● **The task**
Look through the data below. Show each line where the string "sidebar" occurs.

----------

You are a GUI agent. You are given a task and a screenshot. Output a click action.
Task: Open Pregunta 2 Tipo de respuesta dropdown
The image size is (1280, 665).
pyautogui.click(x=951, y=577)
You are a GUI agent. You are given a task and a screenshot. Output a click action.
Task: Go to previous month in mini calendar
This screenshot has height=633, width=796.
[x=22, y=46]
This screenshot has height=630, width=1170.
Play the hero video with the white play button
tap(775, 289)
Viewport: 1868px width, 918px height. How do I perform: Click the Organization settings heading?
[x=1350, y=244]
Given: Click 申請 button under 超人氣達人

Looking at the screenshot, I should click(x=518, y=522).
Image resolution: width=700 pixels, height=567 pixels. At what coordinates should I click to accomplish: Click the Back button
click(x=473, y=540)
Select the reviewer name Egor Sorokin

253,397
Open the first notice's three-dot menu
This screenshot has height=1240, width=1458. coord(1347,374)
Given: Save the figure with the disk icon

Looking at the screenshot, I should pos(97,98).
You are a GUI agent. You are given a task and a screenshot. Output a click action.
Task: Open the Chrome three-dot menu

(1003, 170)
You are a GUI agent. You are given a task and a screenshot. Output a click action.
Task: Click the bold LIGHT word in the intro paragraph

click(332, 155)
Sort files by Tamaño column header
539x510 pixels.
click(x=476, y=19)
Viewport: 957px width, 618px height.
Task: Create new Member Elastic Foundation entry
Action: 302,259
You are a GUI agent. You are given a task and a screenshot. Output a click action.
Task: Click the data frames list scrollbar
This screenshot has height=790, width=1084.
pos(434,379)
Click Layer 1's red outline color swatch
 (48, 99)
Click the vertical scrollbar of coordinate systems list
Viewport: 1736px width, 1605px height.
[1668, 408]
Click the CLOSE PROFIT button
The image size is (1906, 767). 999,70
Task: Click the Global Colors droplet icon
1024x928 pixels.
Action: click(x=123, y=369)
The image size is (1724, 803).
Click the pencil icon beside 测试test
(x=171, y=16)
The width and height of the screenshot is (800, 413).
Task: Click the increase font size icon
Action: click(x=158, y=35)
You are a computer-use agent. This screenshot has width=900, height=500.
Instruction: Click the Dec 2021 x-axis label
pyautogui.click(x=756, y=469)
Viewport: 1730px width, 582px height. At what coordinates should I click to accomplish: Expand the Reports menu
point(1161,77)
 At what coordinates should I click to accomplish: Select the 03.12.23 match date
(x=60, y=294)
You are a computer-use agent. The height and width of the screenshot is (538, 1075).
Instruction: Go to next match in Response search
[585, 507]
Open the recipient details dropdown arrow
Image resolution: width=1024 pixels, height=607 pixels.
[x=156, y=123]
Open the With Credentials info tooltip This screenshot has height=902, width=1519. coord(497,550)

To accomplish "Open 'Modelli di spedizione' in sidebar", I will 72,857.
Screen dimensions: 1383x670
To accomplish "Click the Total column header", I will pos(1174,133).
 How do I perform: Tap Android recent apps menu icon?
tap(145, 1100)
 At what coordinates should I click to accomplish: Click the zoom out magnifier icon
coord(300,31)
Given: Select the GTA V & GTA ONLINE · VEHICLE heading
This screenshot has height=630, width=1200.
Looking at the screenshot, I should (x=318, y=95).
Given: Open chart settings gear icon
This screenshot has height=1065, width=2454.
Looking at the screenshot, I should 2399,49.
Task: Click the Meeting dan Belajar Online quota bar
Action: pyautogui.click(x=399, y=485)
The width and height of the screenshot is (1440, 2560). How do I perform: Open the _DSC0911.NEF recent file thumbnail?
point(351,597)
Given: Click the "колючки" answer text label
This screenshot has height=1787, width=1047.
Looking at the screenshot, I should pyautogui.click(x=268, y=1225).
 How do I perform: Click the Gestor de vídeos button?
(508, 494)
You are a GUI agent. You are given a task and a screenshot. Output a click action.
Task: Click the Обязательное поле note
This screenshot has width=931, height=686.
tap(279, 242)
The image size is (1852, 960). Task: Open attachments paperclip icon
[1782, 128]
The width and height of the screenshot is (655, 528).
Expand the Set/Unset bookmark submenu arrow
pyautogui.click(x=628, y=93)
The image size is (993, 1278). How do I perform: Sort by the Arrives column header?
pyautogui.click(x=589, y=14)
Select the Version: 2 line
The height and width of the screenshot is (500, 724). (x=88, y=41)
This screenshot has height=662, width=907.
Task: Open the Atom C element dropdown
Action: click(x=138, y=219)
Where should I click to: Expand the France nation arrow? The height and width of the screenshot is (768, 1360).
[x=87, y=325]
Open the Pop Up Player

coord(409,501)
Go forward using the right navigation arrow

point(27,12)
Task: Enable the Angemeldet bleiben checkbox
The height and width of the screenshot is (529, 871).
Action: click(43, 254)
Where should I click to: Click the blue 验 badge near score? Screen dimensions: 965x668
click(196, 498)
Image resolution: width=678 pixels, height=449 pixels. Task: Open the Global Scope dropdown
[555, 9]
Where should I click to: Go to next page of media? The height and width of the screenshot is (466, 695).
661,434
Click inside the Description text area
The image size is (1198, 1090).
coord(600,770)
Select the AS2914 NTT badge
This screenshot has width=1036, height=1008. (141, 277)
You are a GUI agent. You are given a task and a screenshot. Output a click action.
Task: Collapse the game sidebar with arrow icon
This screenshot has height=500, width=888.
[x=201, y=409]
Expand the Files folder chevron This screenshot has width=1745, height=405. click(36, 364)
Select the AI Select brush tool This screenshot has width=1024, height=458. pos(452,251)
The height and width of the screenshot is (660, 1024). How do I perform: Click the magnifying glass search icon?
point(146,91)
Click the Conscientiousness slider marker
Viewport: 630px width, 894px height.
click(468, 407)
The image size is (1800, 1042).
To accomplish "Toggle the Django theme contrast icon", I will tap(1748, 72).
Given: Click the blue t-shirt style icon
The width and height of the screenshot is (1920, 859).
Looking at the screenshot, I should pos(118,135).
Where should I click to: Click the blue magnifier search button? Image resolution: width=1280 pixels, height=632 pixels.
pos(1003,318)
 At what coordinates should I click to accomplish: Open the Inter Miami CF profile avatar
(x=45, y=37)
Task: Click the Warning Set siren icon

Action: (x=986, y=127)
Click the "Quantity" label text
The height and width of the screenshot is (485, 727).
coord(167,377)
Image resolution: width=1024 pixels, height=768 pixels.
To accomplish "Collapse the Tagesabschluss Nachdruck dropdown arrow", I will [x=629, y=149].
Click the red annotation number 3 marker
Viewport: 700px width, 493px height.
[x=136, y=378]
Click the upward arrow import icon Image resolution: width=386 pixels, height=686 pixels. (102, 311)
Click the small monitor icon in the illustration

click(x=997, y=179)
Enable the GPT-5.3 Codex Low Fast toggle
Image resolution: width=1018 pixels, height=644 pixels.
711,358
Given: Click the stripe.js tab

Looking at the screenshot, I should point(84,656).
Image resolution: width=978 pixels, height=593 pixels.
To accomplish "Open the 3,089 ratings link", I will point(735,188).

----------

● **Solved problem**
To accomplish "Open 'Modelli di spedizione' in sidebar", I will 72,857.
Task: Collapse the game sidebar with arrow icon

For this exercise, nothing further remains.